Aquella noche el Ónix había elegido como local un sótano, en las afueras de la ciudad. A la entrada, comprobaban escrupulosamente la identidad de cada uno. El fisonomista era capaz de reconocer a personas a quienes había rechazado incluso años atrás. Una vez salvado el cedazo de seguridad, teníamos la garantía de hallarnos entre nosotros, de saber que no se había colado ningún curioso. El silencio era de rigor. Reinaba entre los participantes una solemnidad y una concentración que me recordaba la de los monjes zen de mi infancia. Andares silenciosos, blanco y negro, lentitud.

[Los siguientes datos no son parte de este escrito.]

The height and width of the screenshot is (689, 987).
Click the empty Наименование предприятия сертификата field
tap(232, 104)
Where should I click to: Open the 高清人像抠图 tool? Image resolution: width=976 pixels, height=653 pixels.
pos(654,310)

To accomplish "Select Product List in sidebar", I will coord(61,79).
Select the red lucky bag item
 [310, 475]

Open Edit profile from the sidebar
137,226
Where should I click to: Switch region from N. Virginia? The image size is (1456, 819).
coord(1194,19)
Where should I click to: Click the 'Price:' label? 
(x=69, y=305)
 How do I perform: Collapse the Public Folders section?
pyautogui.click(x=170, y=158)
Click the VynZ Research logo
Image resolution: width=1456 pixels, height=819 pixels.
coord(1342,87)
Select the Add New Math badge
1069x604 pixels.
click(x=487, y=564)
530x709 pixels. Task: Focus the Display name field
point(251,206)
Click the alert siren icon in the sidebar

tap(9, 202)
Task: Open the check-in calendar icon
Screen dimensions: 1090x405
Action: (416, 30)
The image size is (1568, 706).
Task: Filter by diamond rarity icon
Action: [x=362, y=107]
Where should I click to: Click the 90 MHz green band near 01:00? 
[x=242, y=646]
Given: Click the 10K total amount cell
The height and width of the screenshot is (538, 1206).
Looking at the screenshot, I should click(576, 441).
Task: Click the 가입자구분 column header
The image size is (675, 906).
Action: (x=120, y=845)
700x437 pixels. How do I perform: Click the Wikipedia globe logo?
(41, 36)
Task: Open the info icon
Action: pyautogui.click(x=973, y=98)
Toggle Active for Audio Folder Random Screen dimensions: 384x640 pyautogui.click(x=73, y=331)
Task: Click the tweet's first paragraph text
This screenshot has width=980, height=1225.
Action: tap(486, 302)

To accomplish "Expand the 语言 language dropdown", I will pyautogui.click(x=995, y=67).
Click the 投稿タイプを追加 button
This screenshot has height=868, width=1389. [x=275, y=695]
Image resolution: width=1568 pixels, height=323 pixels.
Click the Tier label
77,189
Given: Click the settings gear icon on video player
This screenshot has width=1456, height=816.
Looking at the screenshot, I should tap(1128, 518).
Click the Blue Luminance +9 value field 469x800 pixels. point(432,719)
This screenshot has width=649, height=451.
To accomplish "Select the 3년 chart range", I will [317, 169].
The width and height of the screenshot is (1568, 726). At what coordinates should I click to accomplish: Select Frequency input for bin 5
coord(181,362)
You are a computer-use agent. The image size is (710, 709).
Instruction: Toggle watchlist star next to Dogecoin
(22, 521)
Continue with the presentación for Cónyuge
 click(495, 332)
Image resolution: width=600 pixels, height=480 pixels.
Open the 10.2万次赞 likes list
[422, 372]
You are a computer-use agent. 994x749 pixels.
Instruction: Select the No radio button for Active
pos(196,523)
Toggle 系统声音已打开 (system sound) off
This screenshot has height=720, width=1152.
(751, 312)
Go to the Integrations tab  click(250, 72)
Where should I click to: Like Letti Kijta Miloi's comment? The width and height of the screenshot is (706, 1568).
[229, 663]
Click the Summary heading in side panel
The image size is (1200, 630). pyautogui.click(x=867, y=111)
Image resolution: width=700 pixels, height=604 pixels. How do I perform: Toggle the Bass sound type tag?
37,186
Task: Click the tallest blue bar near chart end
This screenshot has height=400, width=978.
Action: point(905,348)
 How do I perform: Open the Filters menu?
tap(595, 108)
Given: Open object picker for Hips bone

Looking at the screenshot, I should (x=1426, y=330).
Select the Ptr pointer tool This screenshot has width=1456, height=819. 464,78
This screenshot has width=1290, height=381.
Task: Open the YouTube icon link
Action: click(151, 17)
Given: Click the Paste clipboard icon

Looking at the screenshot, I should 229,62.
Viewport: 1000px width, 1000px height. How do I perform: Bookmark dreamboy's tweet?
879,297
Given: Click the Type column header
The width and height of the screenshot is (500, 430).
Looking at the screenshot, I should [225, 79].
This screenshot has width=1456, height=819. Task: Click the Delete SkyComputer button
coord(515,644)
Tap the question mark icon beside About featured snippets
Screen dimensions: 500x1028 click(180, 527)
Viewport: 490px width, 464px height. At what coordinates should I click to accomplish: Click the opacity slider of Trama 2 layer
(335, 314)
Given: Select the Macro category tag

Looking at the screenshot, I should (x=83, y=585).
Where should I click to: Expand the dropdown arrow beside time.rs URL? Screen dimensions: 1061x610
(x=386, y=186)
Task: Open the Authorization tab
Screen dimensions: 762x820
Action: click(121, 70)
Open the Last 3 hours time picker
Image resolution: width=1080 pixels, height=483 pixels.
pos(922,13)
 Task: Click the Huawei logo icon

El silencio es también espacio. Cada cual estaba allí para sumergirse en lo más profundo de sí mismo, cada cual aceptaba que la noche podía revelar los más ocultos recovecos del alma. Cada cual exponía su vida al cruzar el umbral del Ónix, por poco que tuviese el valor de exponerse totalmente. El negro era de rigor. Los rostros graves, a veces inquietos. La escalera interminable y oscura conducía a una amplia sala con colgaduras negras, una especie de estuche para la desnudez del alma. Las miradas se cruzaban con total aceptación, con un reconocimiento del valor que habíamos necesitado para acudir a ese lugar. Nunca he visto una intensidad tan inmediata entre desconocidos.

En medio se erguía un estrado. Una vela iluminaba el escenario. El roce de las telas, el sonido de los pasos, el suave rumor de las articulaciones era casi perceptible, tan profundo era el silencio. En cada sesión, se efectuaba un sorteo. Se admitía una sola persona en el podio y, aquella noche, había echado mi nombre en la urna, como hacía cada vez, pero la mano inocente de la muchacha desnuda de pelo rojizo, que aparecía y desaparecía tras extraer y leer un nombre a la asistencia, no quiso elegirme.